- Exercise prompt -
With nothing omitted, transcribe the entries exactly as written.

- Material provided -
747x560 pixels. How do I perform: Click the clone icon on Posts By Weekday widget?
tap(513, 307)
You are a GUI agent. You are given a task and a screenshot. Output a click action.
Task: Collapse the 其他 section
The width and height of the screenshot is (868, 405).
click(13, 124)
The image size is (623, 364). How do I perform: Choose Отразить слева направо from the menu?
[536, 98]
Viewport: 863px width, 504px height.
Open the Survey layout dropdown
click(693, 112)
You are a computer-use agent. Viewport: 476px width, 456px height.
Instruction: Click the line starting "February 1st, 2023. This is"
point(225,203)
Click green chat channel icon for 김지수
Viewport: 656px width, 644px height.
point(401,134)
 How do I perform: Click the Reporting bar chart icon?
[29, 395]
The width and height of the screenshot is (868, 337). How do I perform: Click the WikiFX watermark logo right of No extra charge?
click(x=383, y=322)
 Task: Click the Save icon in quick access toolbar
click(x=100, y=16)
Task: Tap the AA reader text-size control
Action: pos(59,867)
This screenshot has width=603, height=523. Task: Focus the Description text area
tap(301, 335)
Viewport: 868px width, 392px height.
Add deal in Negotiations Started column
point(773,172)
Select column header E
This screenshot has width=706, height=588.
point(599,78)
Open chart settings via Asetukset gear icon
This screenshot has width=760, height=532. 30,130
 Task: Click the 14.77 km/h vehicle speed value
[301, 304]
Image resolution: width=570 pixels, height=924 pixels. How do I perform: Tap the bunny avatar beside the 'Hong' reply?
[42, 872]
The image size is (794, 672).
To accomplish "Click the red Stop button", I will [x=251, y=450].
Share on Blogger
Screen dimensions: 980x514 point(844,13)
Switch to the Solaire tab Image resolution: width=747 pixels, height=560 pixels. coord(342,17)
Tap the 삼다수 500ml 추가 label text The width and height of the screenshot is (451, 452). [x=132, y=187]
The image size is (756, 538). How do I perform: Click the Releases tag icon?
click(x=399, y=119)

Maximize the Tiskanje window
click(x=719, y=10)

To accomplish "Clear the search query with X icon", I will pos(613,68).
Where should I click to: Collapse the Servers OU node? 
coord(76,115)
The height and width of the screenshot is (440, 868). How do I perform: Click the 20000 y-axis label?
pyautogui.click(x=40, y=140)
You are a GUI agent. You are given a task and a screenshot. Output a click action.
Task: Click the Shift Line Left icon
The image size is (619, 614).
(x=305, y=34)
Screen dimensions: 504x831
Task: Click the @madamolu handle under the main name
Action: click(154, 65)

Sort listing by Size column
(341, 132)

- Result -
747x560 pixels. How do I perform: Click the clone icon on Posts By Weekday widget?
tap(513, 307)
You are a GUI agent. You are given a task and a screenshot. Output a click action.
Task: Collapse the 其他 section
The width and height of the screenshot is (868, 405).
click(13, 124)
The image size is (623, 364). How do I perform: Choose Отразить слева направо from the menu?
[536, 98]
Viewport: 863px width, 504px height.
Open the Survey layout dropdown
click(693, 112)
You are a computer-use agent. Viewport: 476px width, 456px height.
Instruction: Click the line starting "February 1st, 2023. This is"
point(225,203)
Click green chat channel icon for 김지수
Viewport: 656px width, 644px height.
point(401,134)
 How do I perform: Click the Reporting bar chart icon?
[29, 395]
The width and height of the screenshot is (868, 337). How do I perform: Click the WikiFX watermark logo right of No extra charge?
click(x=383, y=322)
 Task: Click the Save icon in quick access toolbar
click(x=100, y=16)
Task: Tap the AA reader text-size control
Action: pos(59,867)
This screenshot has width=603, height=523. Task: Focus the Description text area
tap(301, 335)
Viewport: 868px width, 392px height.
Add deal in Negotiations Started column
point(773,172)
Select column header E
This screenshot has width=706, height=588.
point(599,78)
Open chart settings via Asetukset gear icon
This screenshot has width=760, height=532. 30,130
 Task: Click the 14.77 km/h vehicle speed value
[301, 304]
Image resolution: width=570 pixels, height=924 pixels. How do I perform: Tap the bunny avatar beside the 'Hong' reply?
[42, 872]
The image size is (794, 672).
To accomplish "Click the red Stop button", I will [x=251, y=450].
Share on Blogger
Screen dimensions: 980x514 point(844,13)
Switch to the Solaire tab Image resolution: width=747 pixels, height=560 pixels. coord(342,17)
Tap the 삼다수 500ml 추가 label text The width and height of the screenshot is (451, 452). [x=132, y=187]
The image size is (756, 538). How do I perform: Click the Releases tag icon?
click(x=399, y=119)

Maximize the Tiskanje window
click(x=719, y=10)

To accomplish "Clear the search query with X icon", I will pos(613,68).
Where should I click to: Collapse the Servers OU node? 
coord(76,115)
The height and width of the screenshot is (440, 868). How do I perform: Click the 20000 y-axis label?
pyautogui.click(x=40, y=140)
You are a GUI agent. You are given a task and a screenshot. Output a click action.
Task: Click the Shift Line Left icon
The image size is (619, 614).
(x=305, y=34)
Screen dimensions: 504x831
Task: Click the @madamolu handle under the main name
Action: click(154, 65)

Sort listing by Size column
(341, 132)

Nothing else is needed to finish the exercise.